Vom ersten inneren Impuls her würde ich mich anschließen. Das Geheimnis des "Ein-Fleisch-Seins" der Eheleute ist aber tiefer als die Frage nach dem "schuldigen Teil". Es kann letztlich sogar darum Gehen die Schuld des Anderen zu tragen. Das kann der eigentliche Weg zu Gott sein. Auch Jesus hat die fremde Schuld getragen und sie so überwunden. Das ist wesentlich für das Christentum - auch und gerade das Kreuz das aus der fremden Schuld kommt annehmen - auch wenn das unser Verstehen oft übersteigt: Im Kreuz ist Licht.


Lieber Burkl

Ich meinte keine "Wir haben uns auseinandergelebt" Scheidungen. Ich meinte hier Härtefälle. Häusliche Gewalt, Vergewaltigung durch schwer alkoholisierte Ehemänner unter Berufung auf die ehelichen Pflichten, notorische Fremdgeher etc. Manchmal ist da kein Licht und keine Hoffnung mehr, und das weitertragen solcher fremden Schuld nur mehr menschenunwürdig.
Schuld tragen heißt nicht, dass man sich nicht schützen darf und das volle und 100 prozentige Recht und die Pflicht hat sich zu schützen. Aber die Dimension der Sühne ist trotz "Schuldlosigkeit" nicht etwas zu tun, was gegen das Höhere verstößt. Auch wenn es Anstrengungen kostet - ja nicht tragbar erscheint: Gott wird tragen helfen. Das ist der Weg zum größeren Glück, den man den Menschen nicht verschweigen darf. Das Naheliegende - die "kleine" Gerechtigkeit ist nicht per se schlecht. Sie ist aber nicht das Große, nicht die erlösende Gerechtigkeit und Liebe, die sich im Kreuz zeigt.
Danke für die Aufklärung.

Zitat:
- wenn Gründe für eine Annulierung der ersten Ehe vorliegen
Was können das denn für Gründe sein?
RoseGarden hat folgendes geschrieben:
Danke für die Aufklärung.

Zitat:
- wenn Gründe für eine Annulierung der ersten Ehe vorliegen
Was können das denn für Gründe sein?


Dass wesentliche Kernelemente der Ehe von Anfang an nicht vorlagen - zum Beispiel die Offenheit für Kinder. Es wird durch die Kirche in solchen Fällen festgestellt, dass es nie eine sakramentale Ehe gab.
Hallo Burkl,
Zitat:


Dass wesentliche Kernelemente der Ehe von Anfang an nicht vorlagen - zum Beispiel die Offenheit für Kinder.

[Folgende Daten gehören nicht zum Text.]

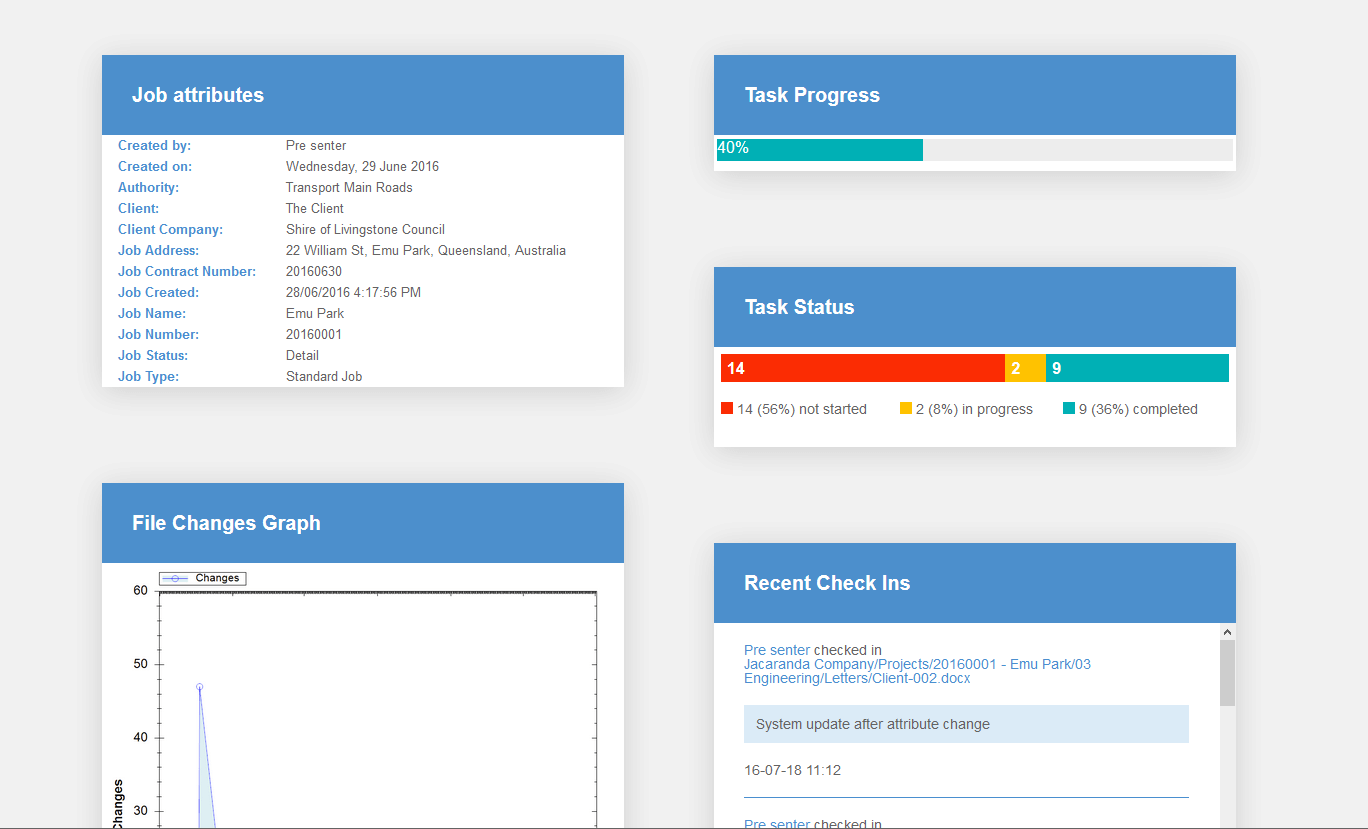Viewport: 1368px width, 829px height.
Task: Click the Job attributes panel header
Action: click(x=363, y=95)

meinst du nicht, daß die kath. Kirche da jahrhundertelang ein sehr bigottes Rechtsverständnis gehabt hat? Sie hat soweit ich informiert bin, früher nie die Gewalt in der Ehe als rechtmäßigen Scheidungsgrund anerkannt, sondern dies eher als das zwar unerwünschte aber zu tolerierende Recht des Mannes angenommen.

Pjotr Kala
_________________
Hüte dich vor Institutionen, die dir das Denken abnehmen wollen!